Sometimes the light is needed to make it clear that there is great
darkness.
Winter
Ordinary Time is still very much the season after Epiphany, even though we no
longer call these “Sundays after Epiphany.”
The Gospels focus on crucial episodes from Christ’s early ministry, ones
that reveal him, manifest him. They are
little epiphanies.
In the
English masses we see John the Baptist pointing out Jesus Christ. Today’s Gospel in the Latin Mass is the story
of Christ’s first miracle, the changing of water into wine at the marriage in
Cana of Galilee. But John uses the term
“sign.” This episode, which is one of
the key parts of the liturgical observance of Epiphany, is a sign, a revelation
of Jesus as Son of God and Savior.
God can make himself known – this is a simple, basic assumption of the
Christian faith. There is revelation;
God makes himself known to us.
We are
not condemned merely to figure out on our own who God is and what he
intends. We do not stumble about in
darkness.
We can
of course by the right use of our reason know that God exists and perceive some
of the truth about him. This is a firm
Catholic teaching. Reason, rightly used,
can perceive God in the mystery of being, in the fact that there is something
rather than nothing, in the wonder that we exist. Reason can perceive the reality of God in
beauty and in truth and in our thirst for truth. It is capable of perceiving the difference
between good and evil.
But we
are not just fumbling in the darkness toward God. He has come to us. He gives us a signs. And John the Baptist points to the ultimate
sign, the Lamb of God who takes away the sins of the world.
There he is; look at him; see him;
watch him – this is what John says to us. Here is “The Lamb of God, who takes away the
sin of the world.” There is sin and it
needs taking away, and in the work of Jesus the world finds its hope, its
future and its joy.
Karl
Barth, the greatest Protestant theologian of the last century, repeatedly
referred to an altarpiece painted in the early 1500’s by Matthias
Grunewald. In it John the Baptist stands
pointing to the crucified Jesus ,“the Lamb of God who takes away the sins of
the world.”
His
point was that John the Baptist is always the model for the Church and for each
of us. Our lives and our conversation
are to point to Jesus Christ.
There
is in our culture great pressure to privatize religion, to make it just a
matter of personal feelings. There is
pressure on us to pull our arms in and not point to Christ, lest anyone’s
opinions be offended and we breach the sacred walls of political
correctness. There is great pressure to
keep religion inside ourselves or at least inside the church walls.
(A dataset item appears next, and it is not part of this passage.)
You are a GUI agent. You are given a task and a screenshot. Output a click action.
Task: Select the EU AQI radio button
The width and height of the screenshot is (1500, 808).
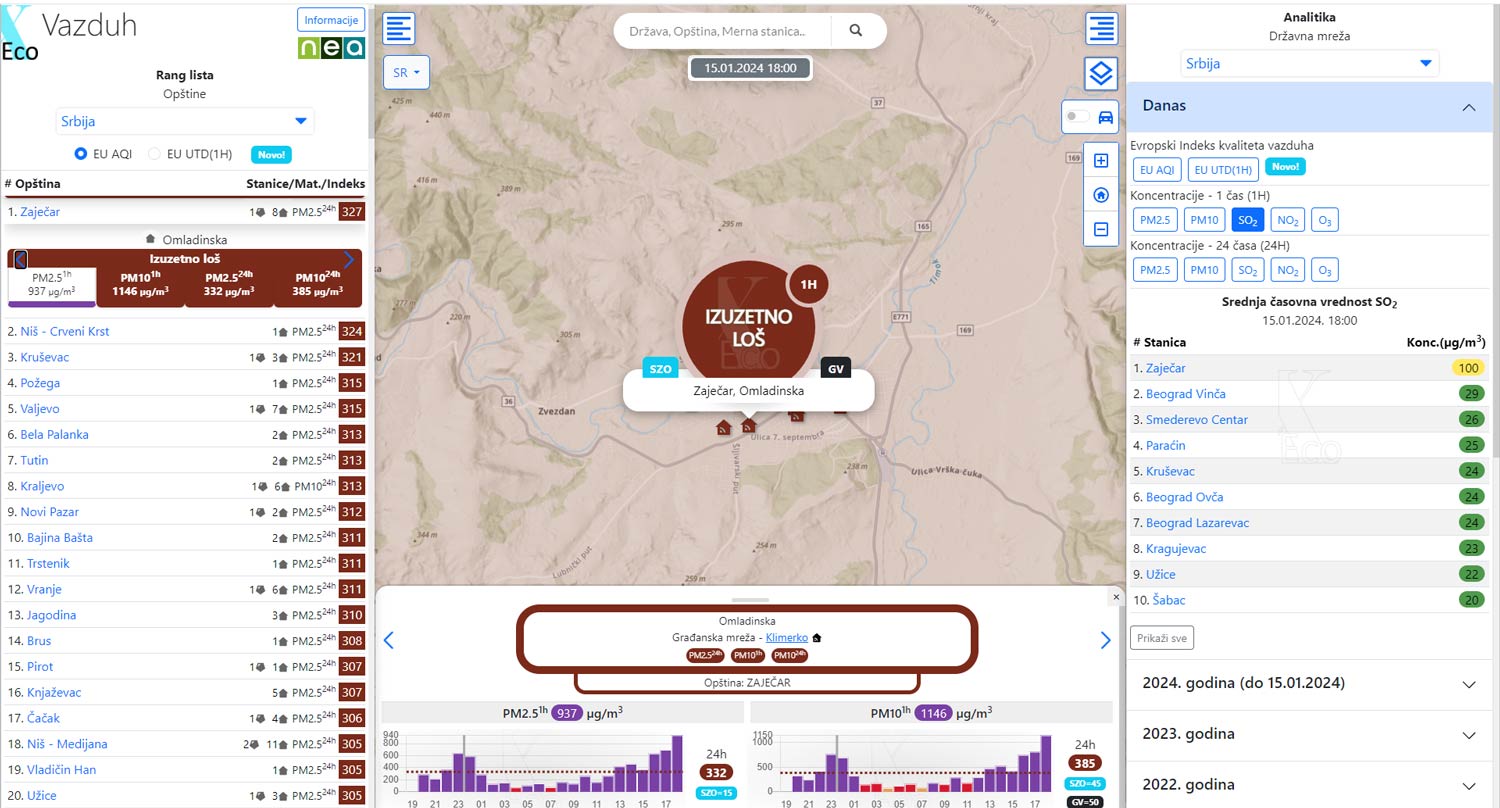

But we cannot do so.
Christ’s
Epiphany is a public event and makes a universal claim on the world: He comes
to take away the sins of the world and must be proclaimed to a
world that desperately needs him.
For we
see a world choking on the results of its own sin because of its failure to
perceive where its true good lies.
We
need to point that out some of the time, to point to the darkness so that the
need for the Lamb of God might be comprehended.
Sometimes we in the Church are the only ones who dare to see and
describe the truth.
This
is the Sunday before the anniversary of the scientifically, logically and legally
disastrous Roe v. Wade decision that
struck down the abortion laws of all fifty states and has led to over fifty
million legally sanctioned killings in the United States. Then and now we are told that unlimited
contraception and abortion were going to help fix poverty, stabilize the
family, put an end to child abuse because now every child would be a wanted
child, and hold down the rate of out of wedlock births. None of this has happened. Instead the rate of out of wedlock births has
sextupled since then, and the poverty rate stands pretty much where it was when
Lyndon Johnson announced the war on poverty fifty years ago. The breakdown of the family is now the
primary driver of poverty. But few dare
to connect the dots.
We must
shine the light on such stubborn truths, but that’s only the prelude to our
real mission, which is to point to Jesus Christ, as John the Baptist did, to
bring the light of Christ to bear on human catastrophe and longing.
That’s
what somebody did for that little English girl.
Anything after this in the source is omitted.